The problem —
From the records that follow, copy every line that contains the word "star".

Dataset entries:
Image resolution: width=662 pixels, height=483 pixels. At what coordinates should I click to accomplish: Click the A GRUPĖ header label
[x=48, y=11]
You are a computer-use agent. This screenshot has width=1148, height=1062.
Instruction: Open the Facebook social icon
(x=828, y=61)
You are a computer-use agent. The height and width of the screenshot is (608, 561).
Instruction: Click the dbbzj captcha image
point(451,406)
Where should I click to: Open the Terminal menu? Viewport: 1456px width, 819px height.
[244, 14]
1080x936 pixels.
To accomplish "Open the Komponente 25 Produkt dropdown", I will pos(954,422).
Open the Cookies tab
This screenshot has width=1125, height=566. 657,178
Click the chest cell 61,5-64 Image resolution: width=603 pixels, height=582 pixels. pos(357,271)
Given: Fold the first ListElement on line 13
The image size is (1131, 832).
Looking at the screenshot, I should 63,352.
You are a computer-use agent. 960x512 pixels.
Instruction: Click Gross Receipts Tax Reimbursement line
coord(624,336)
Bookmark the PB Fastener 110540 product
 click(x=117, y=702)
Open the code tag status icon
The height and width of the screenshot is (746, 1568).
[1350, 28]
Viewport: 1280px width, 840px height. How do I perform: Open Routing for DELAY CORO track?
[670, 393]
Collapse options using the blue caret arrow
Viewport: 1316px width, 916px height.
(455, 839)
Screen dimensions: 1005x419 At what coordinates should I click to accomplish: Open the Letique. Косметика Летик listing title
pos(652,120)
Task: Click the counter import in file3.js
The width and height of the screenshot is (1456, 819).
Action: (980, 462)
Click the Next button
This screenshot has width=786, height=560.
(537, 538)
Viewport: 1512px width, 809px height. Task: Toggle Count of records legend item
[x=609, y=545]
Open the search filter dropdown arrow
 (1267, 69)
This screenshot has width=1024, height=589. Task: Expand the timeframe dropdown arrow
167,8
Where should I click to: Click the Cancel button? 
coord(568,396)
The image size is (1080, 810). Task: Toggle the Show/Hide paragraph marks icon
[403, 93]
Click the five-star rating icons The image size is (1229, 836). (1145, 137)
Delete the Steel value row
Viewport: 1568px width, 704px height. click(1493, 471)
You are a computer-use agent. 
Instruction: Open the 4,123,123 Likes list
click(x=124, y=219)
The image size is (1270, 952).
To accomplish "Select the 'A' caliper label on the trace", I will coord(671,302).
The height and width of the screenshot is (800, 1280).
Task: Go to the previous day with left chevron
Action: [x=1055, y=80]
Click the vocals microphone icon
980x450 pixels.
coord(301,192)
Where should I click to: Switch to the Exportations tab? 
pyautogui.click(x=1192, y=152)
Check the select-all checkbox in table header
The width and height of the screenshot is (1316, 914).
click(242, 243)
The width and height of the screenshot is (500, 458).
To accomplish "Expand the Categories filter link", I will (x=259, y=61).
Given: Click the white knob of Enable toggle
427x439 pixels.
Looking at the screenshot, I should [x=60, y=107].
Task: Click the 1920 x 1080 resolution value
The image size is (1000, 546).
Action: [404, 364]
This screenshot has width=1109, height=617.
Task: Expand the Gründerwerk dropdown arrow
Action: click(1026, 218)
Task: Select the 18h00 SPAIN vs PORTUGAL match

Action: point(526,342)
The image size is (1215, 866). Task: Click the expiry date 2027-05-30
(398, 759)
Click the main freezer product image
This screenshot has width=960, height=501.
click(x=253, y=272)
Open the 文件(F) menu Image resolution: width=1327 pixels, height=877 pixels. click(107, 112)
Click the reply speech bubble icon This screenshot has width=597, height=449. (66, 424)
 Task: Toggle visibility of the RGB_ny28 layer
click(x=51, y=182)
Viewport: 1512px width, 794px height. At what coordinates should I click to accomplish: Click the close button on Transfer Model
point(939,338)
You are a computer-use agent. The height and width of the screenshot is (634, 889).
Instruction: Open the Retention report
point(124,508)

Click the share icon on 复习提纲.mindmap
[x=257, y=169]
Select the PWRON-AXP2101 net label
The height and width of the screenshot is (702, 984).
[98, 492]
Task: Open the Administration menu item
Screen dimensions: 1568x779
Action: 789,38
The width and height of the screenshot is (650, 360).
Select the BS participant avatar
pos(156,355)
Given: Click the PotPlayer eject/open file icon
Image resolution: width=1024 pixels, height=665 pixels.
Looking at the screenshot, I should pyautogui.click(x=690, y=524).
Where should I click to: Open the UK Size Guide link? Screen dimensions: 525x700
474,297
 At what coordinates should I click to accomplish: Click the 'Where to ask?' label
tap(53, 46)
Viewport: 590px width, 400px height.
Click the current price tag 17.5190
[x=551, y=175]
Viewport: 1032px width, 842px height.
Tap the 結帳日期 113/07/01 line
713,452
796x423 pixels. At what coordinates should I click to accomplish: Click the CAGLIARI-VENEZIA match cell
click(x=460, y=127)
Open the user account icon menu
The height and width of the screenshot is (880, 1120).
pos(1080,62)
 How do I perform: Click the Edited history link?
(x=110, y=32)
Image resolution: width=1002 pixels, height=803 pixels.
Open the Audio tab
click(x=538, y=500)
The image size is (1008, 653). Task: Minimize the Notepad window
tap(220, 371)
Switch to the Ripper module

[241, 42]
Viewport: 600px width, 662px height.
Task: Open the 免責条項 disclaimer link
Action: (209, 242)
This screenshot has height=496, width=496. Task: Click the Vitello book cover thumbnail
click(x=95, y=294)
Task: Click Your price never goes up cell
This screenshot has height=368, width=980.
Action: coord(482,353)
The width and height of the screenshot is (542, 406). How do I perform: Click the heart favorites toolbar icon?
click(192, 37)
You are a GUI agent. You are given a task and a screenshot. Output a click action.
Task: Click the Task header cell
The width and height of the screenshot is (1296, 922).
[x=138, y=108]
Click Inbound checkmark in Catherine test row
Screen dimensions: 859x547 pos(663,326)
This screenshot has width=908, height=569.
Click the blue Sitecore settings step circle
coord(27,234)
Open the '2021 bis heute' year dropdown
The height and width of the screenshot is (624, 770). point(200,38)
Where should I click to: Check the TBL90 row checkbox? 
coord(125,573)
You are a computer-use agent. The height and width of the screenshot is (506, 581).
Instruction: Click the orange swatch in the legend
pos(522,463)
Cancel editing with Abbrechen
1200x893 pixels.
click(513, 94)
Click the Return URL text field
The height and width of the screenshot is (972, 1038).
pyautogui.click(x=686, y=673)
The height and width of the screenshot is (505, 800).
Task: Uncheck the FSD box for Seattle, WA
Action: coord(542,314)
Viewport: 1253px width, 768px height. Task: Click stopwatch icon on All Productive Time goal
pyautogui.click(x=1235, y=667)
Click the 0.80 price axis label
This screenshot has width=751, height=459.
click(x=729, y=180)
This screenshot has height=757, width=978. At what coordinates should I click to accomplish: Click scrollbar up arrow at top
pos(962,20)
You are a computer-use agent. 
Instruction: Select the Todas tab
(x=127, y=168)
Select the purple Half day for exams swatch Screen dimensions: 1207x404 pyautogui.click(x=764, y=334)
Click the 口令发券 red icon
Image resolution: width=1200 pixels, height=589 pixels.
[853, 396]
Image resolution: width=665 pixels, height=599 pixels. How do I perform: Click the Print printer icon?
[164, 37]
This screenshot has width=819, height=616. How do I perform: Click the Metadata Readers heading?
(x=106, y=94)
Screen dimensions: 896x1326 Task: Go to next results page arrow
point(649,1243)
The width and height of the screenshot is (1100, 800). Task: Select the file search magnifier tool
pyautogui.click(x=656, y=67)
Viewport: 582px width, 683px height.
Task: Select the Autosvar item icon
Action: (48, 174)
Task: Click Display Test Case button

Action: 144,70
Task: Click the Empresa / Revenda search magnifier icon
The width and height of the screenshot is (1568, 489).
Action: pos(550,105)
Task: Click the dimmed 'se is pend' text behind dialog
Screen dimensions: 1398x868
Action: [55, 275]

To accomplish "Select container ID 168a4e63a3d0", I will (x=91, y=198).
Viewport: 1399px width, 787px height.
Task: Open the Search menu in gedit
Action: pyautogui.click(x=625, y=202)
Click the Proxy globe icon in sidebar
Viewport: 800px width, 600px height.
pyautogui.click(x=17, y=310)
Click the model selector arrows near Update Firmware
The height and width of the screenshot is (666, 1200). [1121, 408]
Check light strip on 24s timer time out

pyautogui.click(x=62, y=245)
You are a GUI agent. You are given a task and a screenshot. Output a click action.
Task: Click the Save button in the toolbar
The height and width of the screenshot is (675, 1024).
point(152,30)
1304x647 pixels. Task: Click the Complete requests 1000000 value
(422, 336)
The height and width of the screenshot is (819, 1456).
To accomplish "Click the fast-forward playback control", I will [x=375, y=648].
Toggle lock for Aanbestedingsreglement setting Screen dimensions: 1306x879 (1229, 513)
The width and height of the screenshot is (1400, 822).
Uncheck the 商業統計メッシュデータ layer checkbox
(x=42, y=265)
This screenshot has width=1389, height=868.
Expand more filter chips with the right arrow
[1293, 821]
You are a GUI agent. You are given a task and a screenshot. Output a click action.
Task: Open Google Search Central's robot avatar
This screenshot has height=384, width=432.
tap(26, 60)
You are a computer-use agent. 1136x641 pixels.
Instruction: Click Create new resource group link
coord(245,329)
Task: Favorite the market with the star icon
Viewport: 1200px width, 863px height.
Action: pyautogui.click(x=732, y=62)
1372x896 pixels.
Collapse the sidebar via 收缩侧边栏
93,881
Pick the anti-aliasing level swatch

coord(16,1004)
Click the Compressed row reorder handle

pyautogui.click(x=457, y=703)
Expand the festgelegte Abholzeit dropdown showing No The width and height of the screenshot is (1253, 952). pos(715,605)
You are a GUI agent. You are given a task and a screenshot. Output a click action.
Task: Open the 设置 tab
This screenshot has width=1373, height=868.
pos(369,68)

Task solution —
Click the five-star rating icons The image size is (1229, 836). (1145, 137)
Task: Favorite the market with the star icon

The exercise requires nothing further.